Vapor Steam Cleaning Part of The Science of Safe Wine and Barrel Sanitation

Vapor Steam CleanerAmericans love wine. According to the Wine Institute, reds and whites consumed across the United States totaled 893 million gallons in 2014 — that’s an average of 2.80 gallons per person, per year. But it takes more than good grapes and a skilled vintner to ensure both traditional and cutting-edge wine blends are safe for human consumption: Here’s a quick look at the science of safe wine.

Risky Business

There are a number of factors which may impact the enjoyment and safety of wine. Yeast — specifically brettanomyces — is a common problem, since the production and bottling of wine creates the ideal growth environment. While some “brett” characteristics are desirable and can make wines seem older than they are, growth is hard to control and too much of this year’s creates an undesirable “wine fault”. Volatile acidity (VA) is also a problem; if the concentration of steam distillable compounds such as acetic, lactic, formic or propionic acids exceeds 1.2g/l for red wine or 1.1g/l for white they cannot legally be sold in the United States and will develop a unique — and unpleasant — smell.


To ensure wine is both safe to drink and contains only the desired characteristics, one key area of concern for winemakers is barrel sanitation. This applies to unused barrels, those being stored after fermentation is complete and those being re-used for a new batch of wine. While there’s no standard barrel cleaning procedure, most vintners use similar techniques. As noted by Wines and Vines, for example, Jean Hoefliger of Alpha Omega winery starts with a high-pressure hot water rinse followed by a combination of cold and ozonated water. Dave Ramey of Matanzas Creek, meanwhile, is moving toward an overnight, cold-water soak followed by 2 seconds of SO2 gas. Unused barrels are then re-sulfured every six weeks.

+-------+

# [YOUR TASKS]
A: From the wine sanitation text, extract the passage that begins at the words "Vapor Steam CleanerAmericans" and stops after the words "of safe wine.".
B: Answer these questions using the wine sanitation text:
(i) How many gallons of wine were consumed across the United States in 2014?
(ii) Above what volatile acidity concentration can white wine not legally be sold in the United States?
(iii) How often are unused barrels re-sulfured?
C: Write what follows the last sentence of the text on wine and barrel sanitation.

+-------+

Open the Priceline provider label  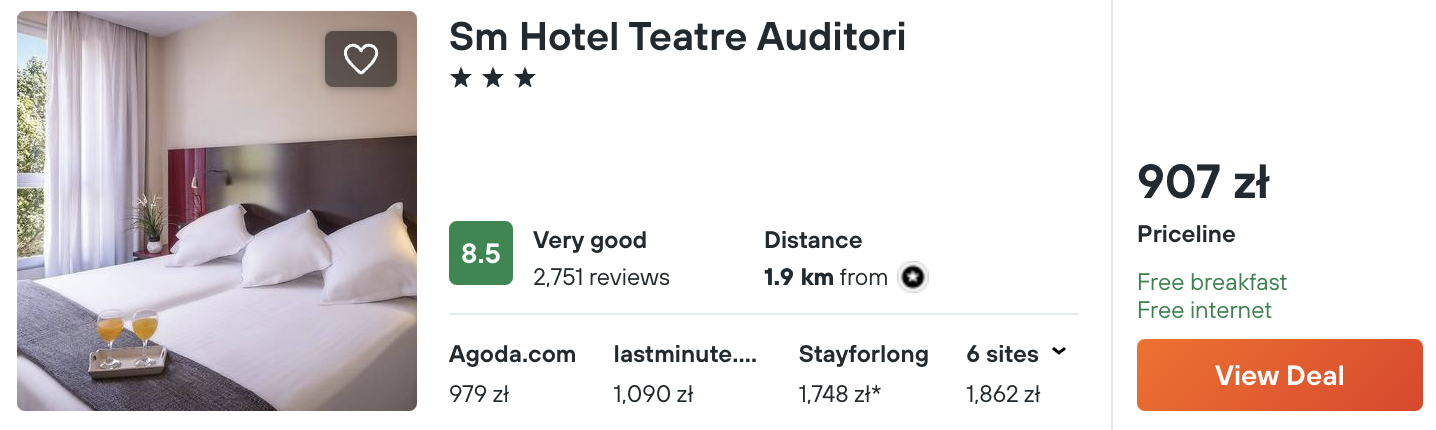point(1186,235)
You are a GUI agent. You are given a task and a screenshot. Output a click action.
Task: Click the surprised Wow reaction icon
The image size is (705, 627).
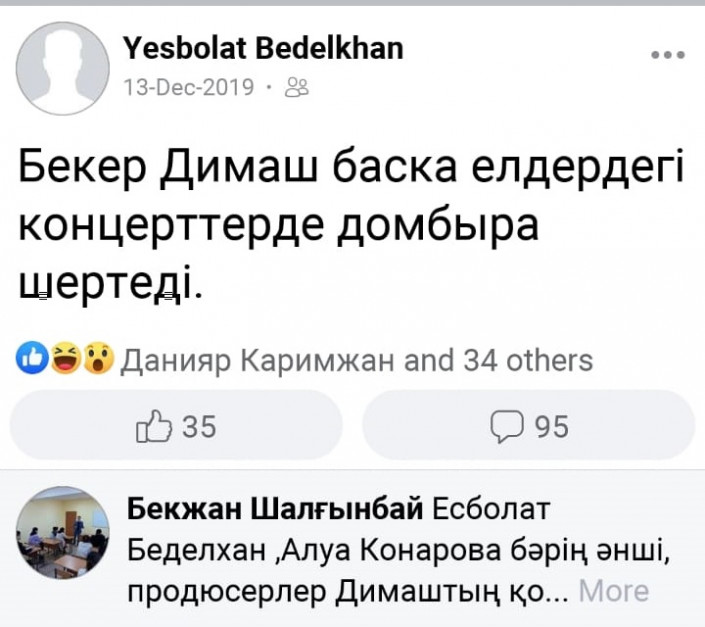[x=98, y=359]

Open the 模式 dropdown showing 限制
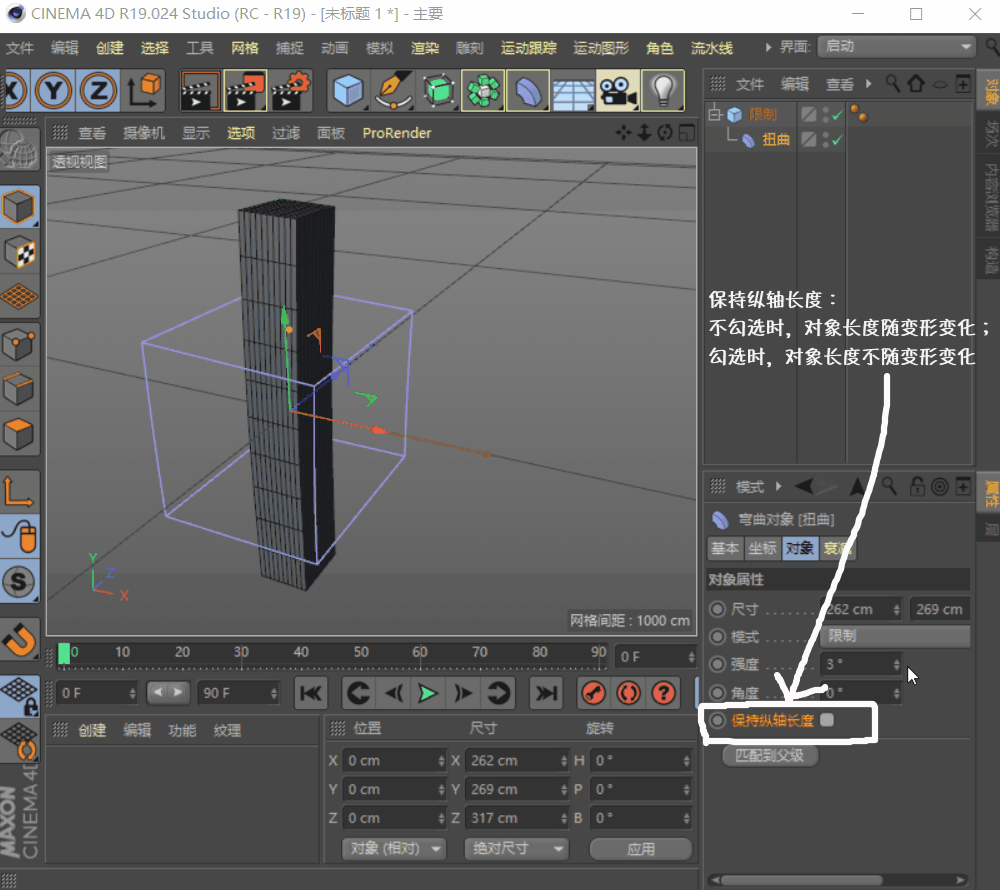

+-------+

# [TASK-BY-TASK ANSWERS]
A:
Vapor Steam CleanerAmericans love wine. According to the Wine Institute, reds and whites consumed across the United States totaled 893 million gallons in 2014 — that’s an average of 2.80 gallons per person, per year. But it takes more than good grapes and a skilled vintner to ensure both traditional and cutting-edge wine blends are safe for human consumption: Here’s a quick look at the science of safe wine.

B:
(i) 893 million gallons
(ii) 1.1g/l
(iii) Every six weeks

C:
There’s also emerging interest in techniques such as steam cleaning, which provide the same kind of high heat as hot water rinses along with the potential for high-pressure if the barrel’s bunghole is plugged during the process. Once the steam dislodged sticky tartrates and other biological films, winemakers can follow up with a cold water or ozone rinse.


The process of bottling also comes with the risk of contamination. With approximately half of all bottles leaving the line with yeast still present Brett blooms can occur after just six months of storage. To limit the chance of microbial contamination it’s essential for winemakers to make any chemical additions such as sulfur dioxide, potassium sorbate, gums or sugar at least 24 hours before bottling to give these compounds time to stabilize. Physical cleaning of each bottle is critical, as is regular removal and steam-cleaning of valves and hose lines to limit biofilm growth. In addition, regular maintenance of the surrounding area — such as floors, walls, and drains — helps maintain an aseptic and hygienic bottling environment.

Wineries are becoming commonplace in the United States as Americans tip back both robust reds and sparkling whites. This growing industry, however, comes with a growing need: Effective barrel and bottle maintenance to deliver a high-quality quaff every time.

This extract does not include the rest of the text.